# Problem statement
Turn the records, from the line containing "Select the order" down to the line containing "Looking at the screenshot, I should [x=728, y=285].", both included, into a numbered list that omits blank lines.

(Records pointing to text and elements)

════════

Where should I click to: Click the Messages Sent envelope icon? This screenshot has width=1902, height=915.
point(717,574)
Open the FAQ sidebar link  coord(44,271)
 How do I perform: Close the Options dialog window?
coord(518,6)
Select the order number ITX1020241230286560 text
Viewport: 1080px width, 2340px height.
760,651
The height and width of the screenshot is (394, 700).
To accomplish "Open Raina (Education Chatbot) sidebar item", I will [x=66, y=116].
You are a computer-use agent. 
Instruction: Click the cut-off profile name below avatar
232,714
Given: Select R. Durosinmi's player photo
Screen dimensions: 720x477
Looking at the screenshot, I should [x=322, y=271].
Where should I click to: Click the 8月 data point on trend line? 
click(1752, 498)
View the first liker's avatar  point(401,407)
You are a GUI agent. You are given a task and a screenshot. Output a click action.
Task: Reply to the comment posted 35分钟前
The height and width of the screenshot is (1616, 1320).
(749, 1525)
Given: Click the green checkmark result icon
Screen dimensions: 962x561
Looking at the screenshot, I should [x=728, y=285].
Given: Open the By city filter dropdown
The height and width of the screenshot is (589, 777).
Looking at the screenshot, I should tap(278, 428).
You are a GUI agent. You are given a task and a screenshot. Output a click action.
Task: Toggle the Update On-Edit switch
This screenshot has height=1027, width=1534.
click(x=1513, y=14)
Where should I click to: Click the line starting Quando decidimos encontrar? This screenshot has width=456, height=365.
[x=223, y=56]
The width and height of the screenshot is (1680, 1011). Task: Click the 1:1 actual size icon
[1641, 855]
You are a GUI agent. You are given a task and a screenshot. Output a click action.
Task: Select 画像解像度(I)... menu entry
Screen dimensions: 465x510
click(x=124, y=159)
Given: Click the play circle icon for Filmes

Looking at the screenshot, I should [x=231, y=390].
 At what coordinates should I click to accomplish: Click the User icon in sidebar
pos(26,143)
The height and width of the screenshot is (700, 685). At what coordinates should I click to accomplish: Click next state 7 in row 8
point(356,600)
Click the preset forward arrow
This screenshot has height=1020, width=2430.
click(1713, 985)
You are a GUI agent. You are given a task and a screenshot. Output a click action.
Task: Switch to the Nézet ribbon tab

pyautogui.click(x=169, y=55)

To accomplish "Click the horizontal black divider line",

════════

# Full response
1. Select the order number ITX1020241230286560 text
2. Viewport: 1080px width, 2340px height.
3. 760,651
4. The height and width of the screenshot is (394, 700).
5. To accomplish "Open Raina (Education Chatbot) sidebar item", I will [x=66, y=116].
6. You are a computer-use agent. 
7. Instruction: Click the cut-off profile name below avatar
8. 232,714
9. Given: Select R. Durosinmi's player photo
10. Screen dimensions: 720x477
11. Looking at the screenshot, I should [x=322, y=271].
12. Where should I click to: Click the 8月 data point on trend line? 
13. click(1752, 498)
14. View the first liker's avatar  point(401,407)
15. You are a GUI agent. You are given a task and a screenshot. Output a click action.
16. Task: Reply to the comment posted 35分钟前
17. The height and width of the screenshot is (1616, 1320).
18. (749, 1525)
19. Given: Click the green checkmark result icon
20. Screen dimensions: 962x561
21. Looking at the screenshot, I should [x=728, y=285].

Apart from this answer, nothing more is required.